> _Data records_:
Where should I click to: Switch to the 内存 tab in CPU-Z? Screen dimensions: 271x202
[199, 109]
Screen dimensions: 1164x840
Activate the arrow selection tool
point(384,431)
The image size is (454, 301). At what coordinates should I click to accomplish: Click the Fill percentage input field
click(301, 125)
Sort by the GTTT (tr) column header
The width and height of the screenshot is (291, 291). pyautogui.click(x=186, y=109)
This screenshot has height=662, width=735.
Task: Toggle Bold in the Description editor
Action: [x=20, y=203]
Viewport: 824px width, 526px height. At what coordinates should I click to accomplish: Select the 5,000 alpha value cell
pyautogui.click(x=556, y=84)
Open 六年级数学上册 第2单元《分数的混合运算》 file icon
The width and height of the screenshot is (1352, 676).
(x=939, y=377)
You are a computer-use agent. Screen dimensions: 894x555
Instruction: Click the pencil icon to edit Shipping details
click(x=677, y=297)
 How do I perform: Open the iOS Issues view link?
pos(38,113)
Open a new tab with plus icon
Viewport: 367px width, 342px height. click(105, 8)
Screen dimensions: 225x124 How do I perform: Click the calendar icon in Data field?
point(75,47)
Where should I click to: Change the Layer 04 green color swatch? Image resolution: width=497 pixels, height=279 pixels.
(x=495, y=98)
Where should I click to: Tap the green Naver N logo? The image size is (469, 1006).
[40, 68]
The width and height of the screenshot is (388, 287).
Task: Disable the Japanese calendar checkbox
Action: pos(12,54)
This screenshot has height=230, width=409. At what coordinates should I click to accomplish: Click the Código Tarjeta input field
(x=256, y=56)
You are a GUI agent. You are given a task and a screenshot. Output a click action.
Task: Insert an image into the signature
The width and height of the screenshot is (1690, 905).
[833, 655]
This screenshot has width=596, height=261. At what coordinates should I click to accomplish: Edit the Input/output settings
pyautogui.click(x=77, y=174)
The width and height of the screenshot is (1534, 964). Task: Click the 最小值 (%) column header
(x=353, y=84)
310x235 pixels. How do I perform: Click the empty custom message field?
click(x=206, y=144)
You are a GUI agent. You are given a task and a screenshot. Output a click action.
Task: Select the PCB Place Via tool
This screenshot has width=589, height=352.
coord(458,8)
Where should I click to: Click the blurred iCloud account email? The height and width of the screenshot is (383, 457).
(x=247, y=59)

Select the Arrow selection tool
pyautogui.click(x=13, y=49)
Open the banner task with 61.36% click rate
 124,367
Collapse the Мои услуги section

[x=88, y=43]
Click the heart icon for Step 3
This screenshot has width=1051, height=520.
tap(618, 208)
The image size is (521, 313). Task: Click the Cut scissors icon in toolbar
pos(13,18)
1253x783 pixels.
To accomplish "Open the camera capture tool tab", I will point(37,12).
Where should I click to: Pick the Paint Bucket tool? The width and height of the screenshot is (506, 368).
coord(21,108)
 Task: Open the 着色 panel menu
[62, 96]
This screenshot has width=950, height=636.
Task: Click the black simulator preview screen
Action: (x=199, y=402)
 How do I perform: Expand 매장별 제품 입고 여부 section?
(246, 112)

> _Aim of the exercise_: Set down all the entries again, word for word.

> _Expected answer_:
Where should I click to: Switch to the 内存 tab in CPU-Z? Screen dimensions: 271x202
[199, 109]
Screen dimensions: 1164x840
Activate the arrow selection tool
point(384,431)
The image size is (454, 301). At what coordinates should I click to accomplish: Click the Fill percentage input field
click(301, 125)
Sort by the GTTT (tr) column header
The width and height of the screenshot is (291, 291). pyautogui.click(x=186, y=109)
This screenshot has height=662, width=735.
Task: Toggle Bold in the Description editor
Action: [x=20, y=203]
Viewport: 824px width, 526px height. At what coordinates should I click to accomplish: Select the 5,000 alpha value cell
pyautogui.click(x=556, y=84)
Open 六年级数学上册 第2单元《分数的混合运算》 file icon
The width and height of the screenshot is (1352, 676).
(x=939, y=377)
You are a computer-use agent. Screen dimensions: 894x555
Instruction: Click the pencil icon to edit Shipping details
click(x=677, y=297)
 How do I perform: Open the iOS Issues view link?
pos(38,113)
Open a new tab with plus icon
Viewport: 367px width, 342px height. click(105, 8)
Screen dimensions: 225x124 How do I perform: Click the calendar icon in Data field?
point(75,47)
Where should I click to: Change the Layer 04 green color swatch? Image resolution: width=497 pixels, height=279 pixels.
(x=495, y=98)
Where should I click to: Tap the green Naver N logo? The image size is (469, 1006).
[40, 68]
The width and height of the screenshot is (388, 287).
Task: Disable the Japanese calendar checkbox
Action: pos(12,54)
This screenshot has height=230, width=409. At what coordinates should I click to accomplish: Click the Código Tarjeta input field
(x=256, y=56)
You are a GUI agent. You are given a task and a screenshot. Output a click action.
Task: Insert an image into the signature
The width and height of the screenshot is (1690, 905).
[833, 655]
This screenshot has width=596, height=261. At what coordinates should I click to accomplish: Edit the Input/output settings
pyautogui.click(x=77, y=174)
The width and height of the screenshot is (1534, 964). Task: Click the 最小值 (%) column header
(x=353, y=84)
310x235 pixels. How do I perform: Click the empty custom message field?
click(x=206, y=144)
You are a GUI agent. You are given a task and a screenshot. Output a click action.
Task: Select the PCB Place Via tool
This screenshot has width=589, height=352.
coord(458,8)
Where should I click to: Click the blurred iCloud account email? The height and width of the screenshot is (383, 457).
(x=247, y=59)

Select the Arrow selection tool
pyautogui.click(x=13, y=49)
Open the banner task with 61.36% click rate
 124,367
Collapse the Мои услуги section

[x=88, y=43]
Click the heart icon for Step 3
This screenshot has width=1051, height=520.
tap(618, 208)
The image size is (521, 313). Task: Click the Cut scissors icon in toolbar
pos(13,18)
1253x783 pixels.
To accomplish "Open the camera capture tool tab", I will point(37,12).
Where should I click to: Pick the Paint Bucket tool? The width and height of the screenshot is (506, 368).
coord(21,108)
 Task: Open the 着色 panel menu
[62, 96]
This screenshot has width=950, height=636.
Task: Click the black simulator preview screen
Action: (x=199, y=402)
 How do I perform: Expand 매장별 제품 입고 여부 section?
(246, 112)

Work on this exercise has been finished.